Problem
Currently, we have the following wording in RegionBranchOpInterface
:
Only a region, i.e. a valid
index
, may use the parent operation as a successor.
I believe this is insufficient and incorrect. Specifically, this implies that the control is always transferred to a region before it is transferred back to the parent op. Since the region can only transfer the control back to the parent op from a terminator, this transitively implies that the first block of any region with a RegionBranchOpInterface
is always executed until the terminator can transfer the control flow back. This is trivially false for any conditional-like operation, e.g.
%false = arith.constant false
scf.if %false {
"this.is.not.executed"() : () -> ()
}
I observed this specifically in dataflow analyses that become incorrect due to this interpretation. For example:
// %cond is not a constant so we cannot constant-propagate it
store 0, %ptr
scf.if %cond {
// may or may not be executed
store 1, %ptr
}
// Abstract interpretation via forward dataflow indicates
// the value stored in %ptr to _always_ be "1" here, but should
// instead be a union of "0" and "1".
// Can be seen with -test-last-writer that indicates "store 1"
// as last writer but not "store 0".
load %ptr
But I suspect there are other analyses and/or passes that are affected, e.g., bufferization.
Proposal
I propose to remove the wording above and specifically allow the operation to indicate itself as a successor, thus signaling that it may not necessarily transfer control to any of its regions. By extension, region-carrying operations with no own side effects that don’t transfer control to their regions given specific values of operands are trivially dead and can be DCE’d.

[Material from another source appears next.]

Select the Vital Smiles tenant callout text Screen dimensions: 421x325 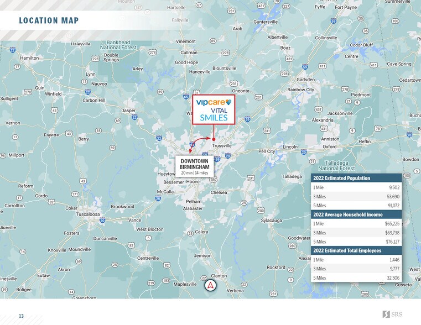[x=214, y=114]
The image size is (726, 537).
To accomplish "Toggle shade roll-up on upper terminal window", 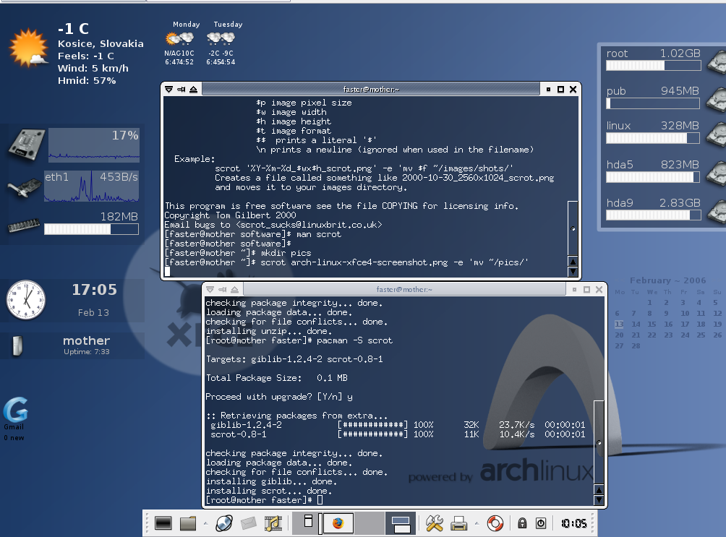I will (x=193, y=89).
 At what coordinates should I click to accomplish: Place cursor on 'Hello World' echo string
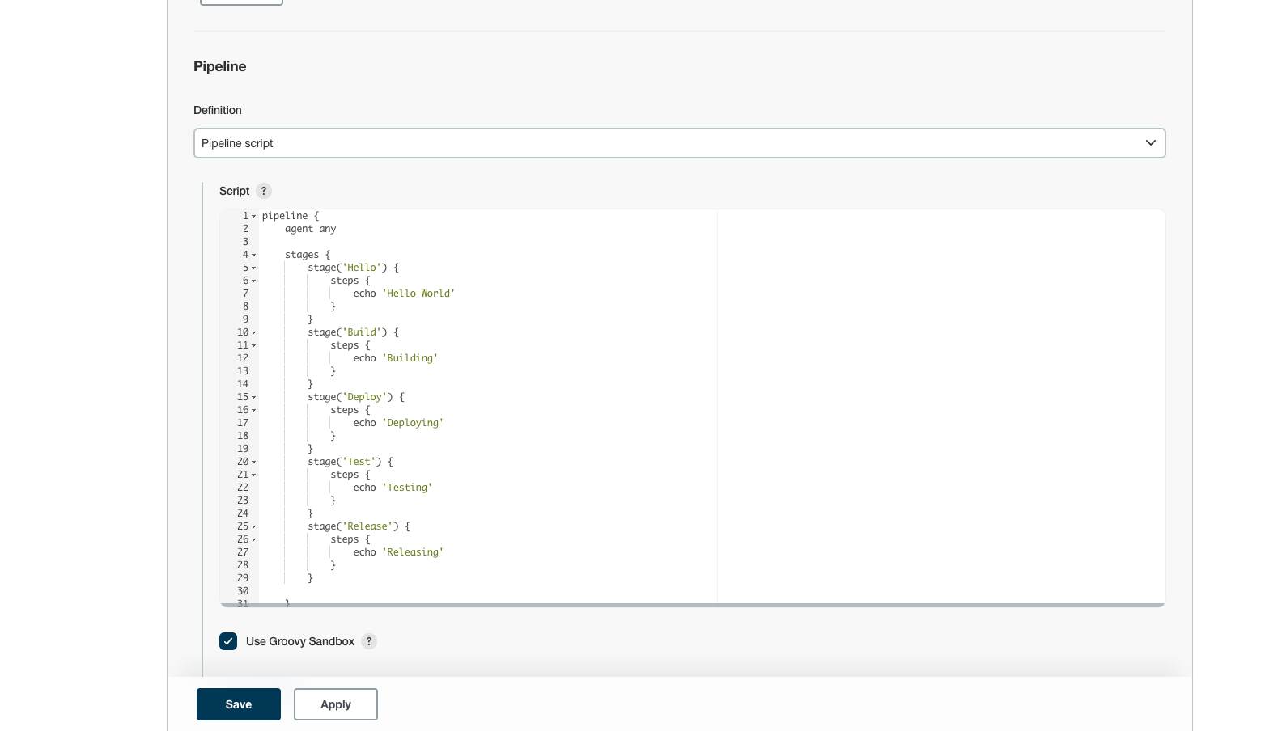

This fixes dataflow transparently, but other passes using this interface may need to be adapted.
Alternatives
We can use the values provided by getRegionInvocationBounds
and check if a region can be executed 0
times. If so, assume the control can be transferred to any of the control flow successors of this region. In the worst case, this requires computing a transitive closure on the graph of control flow transfers between regions. The worst case is also the default one as getRegionInvocationBounds
has the default implementation indicating an “unknown” number of executions, that could include 0
times.